RECORDS FOR THIS EXERCISE:

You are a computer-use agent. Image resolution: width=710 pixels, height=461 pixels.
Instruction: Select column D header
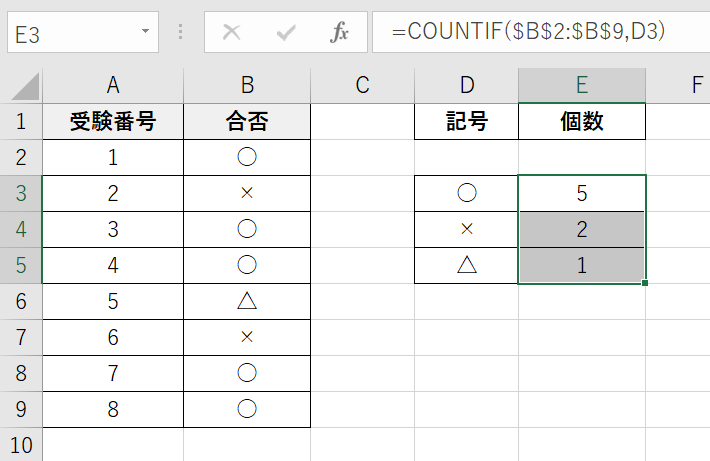click(466, 85)
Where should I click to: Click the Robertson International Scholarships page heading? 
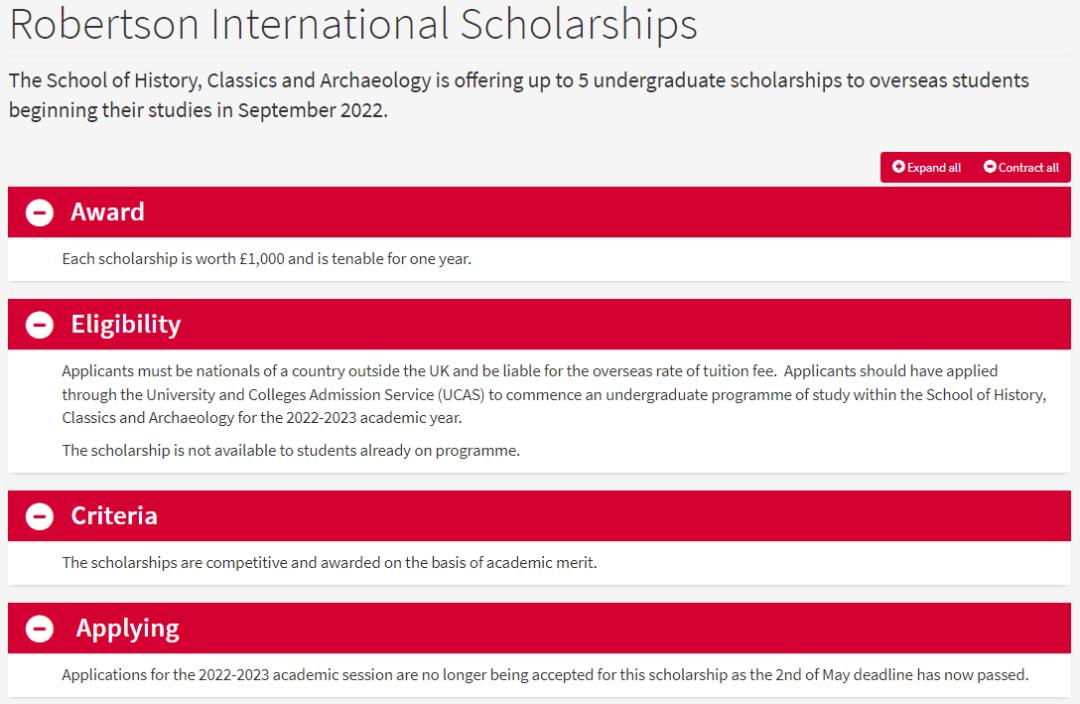click(353, 25)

BRIEF: From the first line to the last, repeat the records exactly. Leave out the pictures.

RESULT:
You are a computer-use agent. Image resolution: width=710 pixels, height=461 pixels.
Instruction: Select column D header
click(466, 85)
Where should I click to: Click the Robertson International Scholarships page heading? 
click(353, 25)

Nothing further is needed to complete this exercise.